Acho mesmo que é para isso que afinal estamos aqui. Estamos? Às vezes fico com a impressão de falar sozinho... Mal de poeta, por certo. Ou mal de amador? “Transforma-se o amador na cousa amada”, vem agora a voz de Camões, nos ensinando a amar. Serei eu carmen? Por certo não, nunca amei uma Carmen. Ou então vario, já estou alterado de algum modo, toda vez que escrevo é isso, não me creiam de todo. Não sei vocês, mas a leitura me acostumou, da melhor forma possível, a variar. Amar também é uma forma de loucura, já dizia Platão, aquele outro grande poeta. Amar é variar. Dessa arte, não há saber, por certo, não no sentido de uma ciência ou proficiência, talvez apenas no sentido de uma arte [ars], aquilo que faz um artesão, aquilo que um artesão faz. Uma arte forjada no erotismo das mãos, esse mais sensível instrumento para lidar com a brutalidade das coisas, para amoldá-las em sua aspereza.
Ser maleável enquanto propriedade não dos materiais, e sim do artista: eis a maior das lições de Ovídio em Metamorfoses. A rigidez e a simplicidade são formas de morrer em vida, de perder o viço e o fluxo de se sentir sendo, e por isso, de se perder. Assim também ocorre no amor. Nada dura, e para vê-lo mudar com o encanto poético da beleza, é preciso saber ler suas formas de variar, de doar e de restringir, de ceder e de ocultar, de aceitar sua atração e sua aversão constantes. O amor muda, se metamorfoseia. Ao aprendermos a sustentar a decisão de ainda amar, ao decidirmos permanecer amando, será em vista de todo esquecimento, que conserva a mais bela forma em nós, aquela que não se constrange em mudar – eis a melhor forma de poder ganhar no que se perde.
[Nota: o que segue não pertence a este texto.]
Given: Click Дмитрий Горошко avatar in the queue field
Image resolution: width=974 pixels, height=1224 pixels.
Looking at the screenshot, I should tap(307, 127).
Eu ganho a minha, além de escrever, lendo. E vocês, quanto perdem sem ter lido? Talvez não saibam, é verdade, só se dá conta do desperdício quem pode sentir a falta. E que falta faz termos bons leitores, ao menos termos leitores! – eles são o tributo mais honroso de toda a vida que tantos vivos puseram em palavras, antes de morrer. Eu não deveria dizer, mas é um desperdício uma vida que passa ao largo da leitura, desconhecida de si mesma, nunca observada minimamente ao espelho da consciência, esse reflexo de ser um ser que sabe ser, que sabe amar. Bem mais do que aprender a amar lendo, aprendi a ler amando. Se vocês ainda estiverem aqui, ouça se não é mesmo um desperdício terminar essa curta vida sem ter amado, tão intensamente quanto esses versos nos convidam a fazer:
Amar o perdido
deixa confundido
este coração.
Nada pode o olvido
contra o sem sentido
apelo do Não.
As coisas tangíveis
tornam-se insensíveis
à palma da mão.
Mas as coisas findas,
muito mais que lindas,
essas ficarão.
Uma beleza esses versos! Mas é verdade, me perdoem se cito outra vez nosso iludido poeta desiludido, mas é mais forte do que eu... Se vocês amam, vão saber o que é isso.
[1] Rilke. Transitoriedade. Tradução de Laura Moosburger. São Paulo: Editora Clandestina, 2018.